Why Wall Street should worry about retail

Why Wall Street should worry about retail

Jan 17,2024

A version of this story first appeared in CNN Business’ Before the Bell newsletter. Not a subscriber? You can sign up right here. You can listen to an audio version of the newsletter by clicking the same link.

New York CNN  — 

Investors are eagerly anticipating Wednesday’s US retail sales report.

That’s because the strength of the US economy rests on the shoulders of consumers, making this among the most important gauges we have. If people are spending money, companies keep employees in their jobs and the cycle goes on.

Consumer spending accounts for about 70% of America’s gross domestic product, the broadest measure of the US economy, so a recession is nearly impossible as long as consumer spending is growing.

And so far, American shoppers have continued to shell out cash for purchases, despite stubbornly high (though waning) inflation and interest rates at 23-year highs.

Wednesday’s report is expected to be a good one — economists polled by FactSet expect that a strong holiday shopping season boosted consumer spending by 0.4% in December from the month prior. That’s on top of a 0.3% increase in November.

But new data from the New York Federal Reserve on Tuesday has soured the mood on Wall Street.

The report showed that Americans have slowed some of their spending and that they expect to pull back a little more. The median increase in monthly household spending slowed to 5.01% on an annual basis in December 2023, down from 5.5% in August 2023 and 7.1% in December 2022, according to the latest Survey of Consumer Expectations Household Spending data.

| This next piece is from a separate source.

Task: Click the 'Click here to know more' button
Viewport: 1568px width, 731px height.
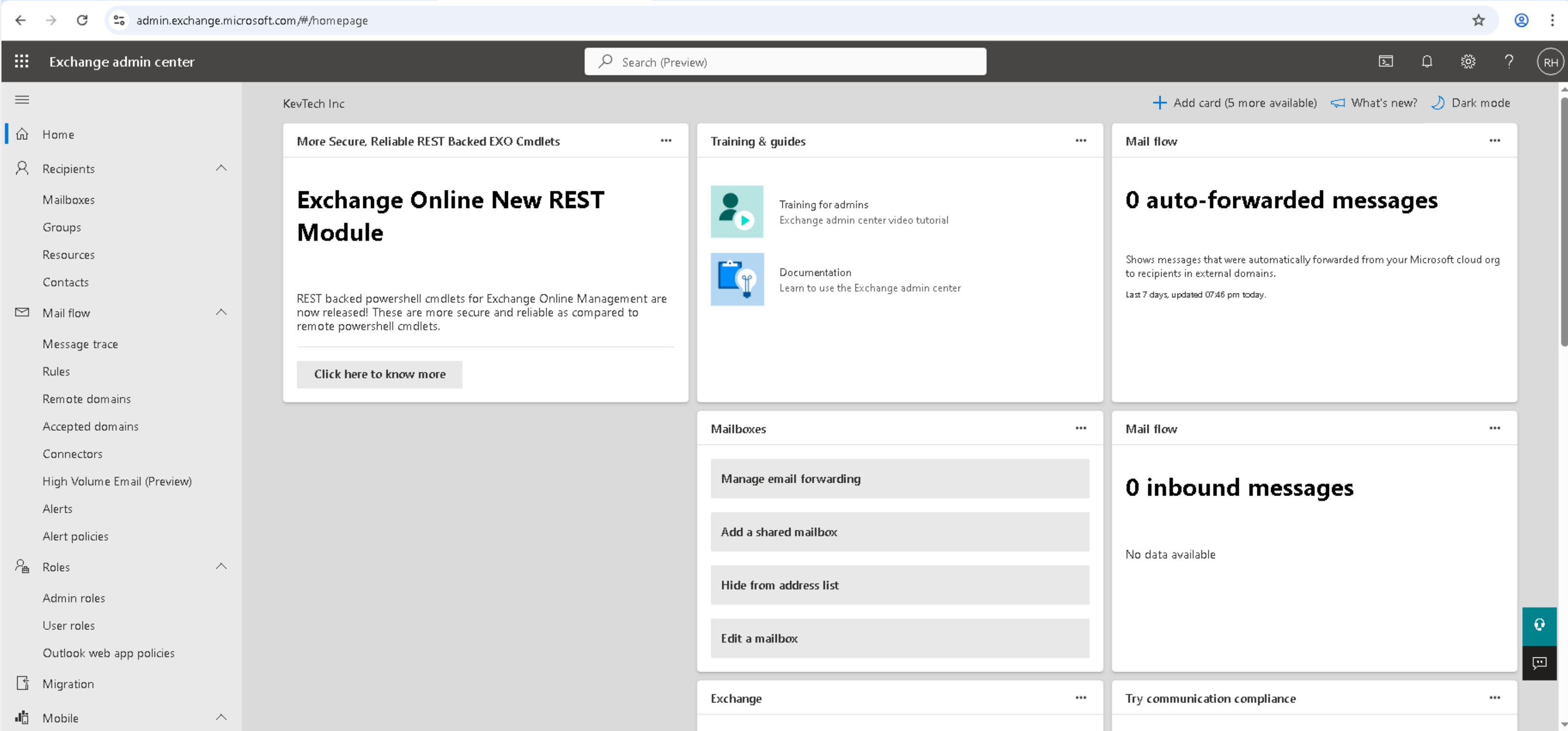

That’s the lowest reading since April 2021, according to my colleague Alicia Wallace.

The outlook for consumer spending doesn’t look so bright, either. The median expected growth in monthly spending dropped to 3%, the lowest since December 2020.

Survey respondents also said they expected to reduce their spending on essentials like groceries.

A confluence of problems: But just as the retail sector was beginning to normalize — having successfully survived Covid-induced supply chain kinks, shutdowns, persistently elevated inflation and unusually high interest rates — it appears that global instability could once again wreak havoc on shipping and throw the sector for a loop.

Container vessels are now avoiding both the Red Sea and the Suez Canal, as Iranian-backed Houthi fighters attack ships in what they say is retaliation for Israel’s war against Hamas. The Suez is the main route for shipments from Asia to Europe and to the east coast of the US, and rerouting is causing delays and driving up transportation costs.

The World Container Index, a composite index of container freight rates on eight major routes to and from the United States, Europe, and Asia, increased by 15% last week, according to Drewry, a maritime research and consulting firm. It’s doubled since early December.

Those increased shipping costs could get passed on to the consumer, just as inflation rates have started to fall and the Federal Reserve appears ready to lower interest rates.

Yes, but: Still, Bank of America CEO Brian Moynihan believes the consumer will remain resilient.

“We have people who are making money, who are employed. Unemployment is very low, they are getting paid more,” he told CNN’s Richard Quest at the World Economic Forum in Davos, Switzerland this week.

“Inflation is still tough on a lot of them, so you can’t discount that, but on the other hand the stock market being up, they’ve got accumulated wealth, they are making a lot more money,” he said.

Bob Iger made $31.6 million as Disney’s CEO last year

Disney CEO Bob Iger raked in $31.6 million in compensation last year — a multimillion-dollar boost from his income the year before, reports my colleague Samantha Delouya.

Iger’s 2023 pay package included a base salary of $865,385, stock awards totaling $16.1 million, $10 million in stock option awards, $2.1 million in performance-based compensation and $2.48 million in other compensation, according to The Walt Disney Company’s annual proxy statement, which was filed Tuesday.

Despite Iger’s multimillion-dollar paycheck, Disney has faced growing challenges in the past year, including a string of box office flops, declining linear TV viewership and an uneven transition into a streaming future.

In November, Disney said it would slash its expenses by another $2 billion, adding to the $5.5 billion reduction it had previously announced as it looks to rebuild its business in a rapidly changing media environment.

China’s population declines for second straight year as economy stumbles

China reported a record low birth rate in 2023 as its population shrank for the second year in a row.

The trend marked the deepening of a demographic challenge set to have significant implications on the world’s second largest economy, report my colleagues Laura He and Simone McCarthy.

The country recorded 6.39 births per 1,000 people, down from 6.77 a year earlier, China’s National Bureau of Statistics (NBS) announced Wednesday. The birth rate is the lowest since the founding of Communist China in 1949.

The country’s demographic shift comes at a time when its growth is sputtering. The NBS confirmed that China’s economy grew by 5.2% last year, compared to a government target of around 5%.

While this expansion marks a significant pick-up over 2022, when China’s economy grew by just 3%, it is still one of the country’s worst economic performances in over three decades.